FIELD CROPS RESEARCH
ELSEVIER SCIENCE BV
Año: 2020 vol. 251
Optimizing grain production implies defining the best management practices for a set of particular environments. Argentinean farmers in the central temperate region are sowing maize at two contrasting sowing dates (September to October and December), exposing their crops to very different growing environments. We tested the influence of management and environmental variables affecting maize yield at early (ES) or late (LS) sowings. Our objectives were to (i) determine the most relevant management and environmental yield predictors for ES and LS, (ii) quantify the magnitude of their effects, and (iii) explore potential yield increments after optimizing crop management within each sowing.

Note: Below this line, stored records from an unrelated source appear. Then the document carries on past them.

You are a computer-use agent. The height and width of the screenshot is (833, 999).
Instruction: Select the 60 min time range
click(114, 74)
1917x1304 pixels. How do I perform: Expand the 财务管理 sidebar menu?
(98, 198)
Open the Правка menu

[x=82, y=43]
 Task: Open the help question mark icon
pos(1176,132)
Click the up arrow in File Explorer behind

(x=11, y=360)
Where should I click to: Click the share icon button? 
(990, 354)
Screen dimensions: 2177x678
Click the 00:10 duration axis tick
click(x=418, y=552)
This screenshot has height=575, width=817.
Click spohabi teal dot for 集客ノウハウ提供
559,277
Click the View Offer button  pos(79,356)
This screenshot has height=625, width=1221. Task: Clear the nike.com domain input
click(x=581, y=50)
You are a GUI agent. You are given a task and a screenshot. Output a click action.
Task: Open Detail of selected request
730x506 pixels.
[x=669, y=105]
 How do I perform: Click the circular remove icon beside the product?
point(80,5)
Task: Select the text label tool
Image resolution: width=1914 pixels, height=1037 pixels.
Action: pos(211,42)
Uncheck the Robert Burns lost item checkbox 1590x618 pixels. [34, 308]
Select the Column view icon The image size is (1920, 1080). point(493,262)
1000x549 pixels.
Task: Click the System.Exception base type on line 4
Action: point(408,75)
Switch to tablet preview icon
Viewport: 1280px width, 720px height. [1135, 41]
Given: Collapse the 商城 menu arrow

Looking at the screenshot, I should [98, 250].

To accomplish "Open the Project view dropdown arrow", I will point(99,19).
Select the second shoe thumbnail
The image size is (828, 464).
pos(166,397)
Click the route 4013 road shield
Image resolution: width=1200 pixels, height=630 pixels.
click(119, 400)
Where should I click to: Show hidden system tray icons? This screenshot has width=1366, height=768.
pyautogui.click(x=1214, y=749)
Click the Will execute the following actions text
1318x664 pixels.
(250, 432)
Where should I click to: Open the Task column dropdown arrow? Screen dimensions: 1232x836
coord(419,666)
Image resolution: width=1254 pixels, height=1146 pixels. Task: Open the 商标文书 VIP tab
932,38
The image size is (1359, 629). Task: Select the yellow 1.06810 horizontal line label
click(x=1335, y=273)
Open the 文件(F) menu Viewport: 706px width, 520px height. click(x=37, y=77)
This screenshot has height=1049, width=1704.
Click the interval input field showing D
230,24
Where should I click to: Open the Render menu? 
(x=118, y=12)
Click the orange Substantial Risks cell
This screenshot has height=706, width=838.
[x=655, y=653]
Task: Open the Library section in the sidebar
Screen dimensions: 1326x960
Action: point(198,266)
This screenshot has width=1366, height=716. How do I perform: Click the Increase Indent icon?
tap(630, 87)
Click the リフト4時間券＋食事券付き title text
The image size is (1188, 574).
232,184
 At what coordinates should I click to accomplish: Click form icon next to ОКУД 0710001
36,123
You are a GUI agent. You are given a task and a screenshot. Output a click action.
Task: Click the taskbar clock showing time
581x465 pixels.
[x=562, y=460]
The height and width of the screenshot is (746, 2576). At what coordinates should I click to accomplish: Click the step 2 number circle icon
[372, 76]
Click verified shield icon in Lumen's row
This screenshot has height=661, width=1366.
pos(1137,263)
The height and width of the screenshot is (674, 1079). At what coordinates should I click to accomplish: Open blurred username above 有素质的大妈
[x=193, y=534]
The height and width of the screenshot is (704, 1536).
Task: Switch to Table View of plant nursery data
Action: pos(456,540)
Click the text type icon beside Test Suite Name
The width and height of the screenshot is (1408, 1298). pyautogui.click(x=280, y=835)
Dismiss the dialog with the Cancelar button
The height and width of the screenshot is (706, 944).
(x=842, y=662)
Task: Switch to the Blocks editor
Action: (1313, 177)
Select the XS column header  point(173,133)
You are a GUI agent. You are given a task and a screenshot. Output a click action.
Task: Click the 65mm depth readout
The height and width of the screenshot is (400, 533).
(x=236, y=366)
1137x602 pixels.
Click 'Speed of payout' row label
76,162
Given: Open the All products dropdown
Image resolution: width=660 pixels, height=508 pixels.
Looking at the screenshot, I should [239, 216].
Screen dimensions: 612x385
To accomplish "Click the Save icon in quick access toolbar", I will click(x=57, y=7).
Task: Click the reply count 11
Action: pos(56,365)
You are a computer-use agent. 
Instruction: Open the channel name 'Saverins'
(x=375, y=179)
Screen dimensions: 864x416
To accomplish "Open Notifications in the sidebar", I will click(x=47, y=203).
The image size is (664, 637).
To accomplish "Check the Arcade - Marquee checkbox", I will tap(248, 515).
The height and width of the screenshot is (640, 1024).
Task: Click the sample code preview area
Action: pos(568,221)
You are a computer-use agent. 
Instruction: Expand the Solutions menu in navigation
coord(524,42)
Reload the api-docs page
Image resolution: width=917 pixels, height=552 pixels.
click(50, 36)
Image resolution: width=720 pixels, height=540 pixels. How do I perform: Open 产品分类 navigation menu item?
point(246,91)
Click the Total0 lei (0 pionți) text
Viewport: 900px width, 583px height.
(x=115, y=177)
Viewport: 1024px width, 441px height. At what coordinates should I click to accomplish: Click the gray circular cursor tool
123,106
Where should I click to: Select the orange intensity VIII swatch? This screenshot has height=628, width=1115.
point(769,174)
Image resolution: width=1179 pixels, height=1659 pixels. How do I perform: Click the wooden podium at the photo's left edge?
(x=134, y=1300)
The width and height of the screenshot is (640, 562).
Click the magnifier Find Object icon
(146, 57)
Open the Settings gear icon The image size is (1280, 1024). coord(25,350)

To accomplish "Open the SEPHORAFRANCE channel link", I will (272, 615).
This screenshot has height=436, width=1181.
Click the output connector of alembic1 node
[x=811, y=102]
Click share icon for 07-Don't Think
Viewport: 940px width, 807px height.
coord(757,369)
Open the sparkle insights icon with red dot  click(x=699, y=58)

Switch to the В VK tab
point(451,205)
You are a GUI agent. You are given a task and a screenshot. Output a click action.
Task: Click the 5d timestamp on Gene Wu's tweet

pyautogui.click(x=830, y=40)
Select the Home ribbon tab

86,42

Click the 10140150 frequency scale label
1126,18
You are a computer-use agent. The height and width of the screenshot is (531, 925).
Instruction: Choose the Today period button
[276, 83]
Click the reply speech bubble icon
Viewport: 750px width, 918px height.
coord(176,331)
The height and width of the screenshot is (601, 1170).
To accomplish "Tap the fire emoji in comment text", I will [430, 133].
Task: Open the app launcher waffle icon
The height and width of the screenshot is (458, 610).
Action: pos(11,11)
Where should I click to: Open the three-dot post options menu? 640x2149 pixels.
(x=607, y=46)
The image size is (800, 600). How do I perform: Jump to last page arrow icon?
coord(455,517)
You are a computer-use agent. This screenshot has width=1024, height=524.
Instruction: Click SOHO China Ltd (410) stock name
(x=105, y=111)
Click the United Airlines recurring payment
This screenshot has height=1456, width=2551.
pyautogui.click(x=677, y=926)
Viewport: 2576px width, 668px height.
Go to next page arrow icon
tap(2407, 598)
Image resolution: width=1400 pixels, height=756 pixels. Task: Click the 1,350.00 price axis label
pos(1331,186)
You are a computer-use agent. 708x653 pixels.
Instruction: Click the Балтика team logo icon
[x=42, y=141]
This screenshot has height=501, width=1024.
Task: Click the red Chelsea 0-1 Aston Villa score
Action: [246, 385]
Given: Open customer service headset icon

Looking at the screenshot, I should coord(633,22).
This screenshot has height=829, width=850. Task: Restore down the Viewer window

We conducted 91 on-farm multi-environment trials during six years (2010?2016) around the central temperate region, and analyzed 13 management and environmental variables. The most relevant environmental predictors (relative importance > 0.50) for both sowing dates included presence of a water table at sowing, rainfall during the crop cycle, and their interactions. Presence of a water table had a positive or negative effect for ES or LS, respectively. Management yield predictors varied depending on the sowing date. Stand density, N and S availability were important yield predictors at ES, while fungicide use, soil P, and N availability were the most relevant ones at LS. Farmers can increase yield at each sowing date by optimizing these management practices. Optimizing stand density and N availability in ES can have a ∼3,053 kg ha−1 effect, while fungicide use in LS can increase yield by ∼1040 kg ha−1. Determining the adequate sowing date based on the presence of a water table at sowing can have a ∼1000 kg ha−1 effect. Our results described specific management options for reducing yield gaps and optimize maize production across contrasting sowing dates.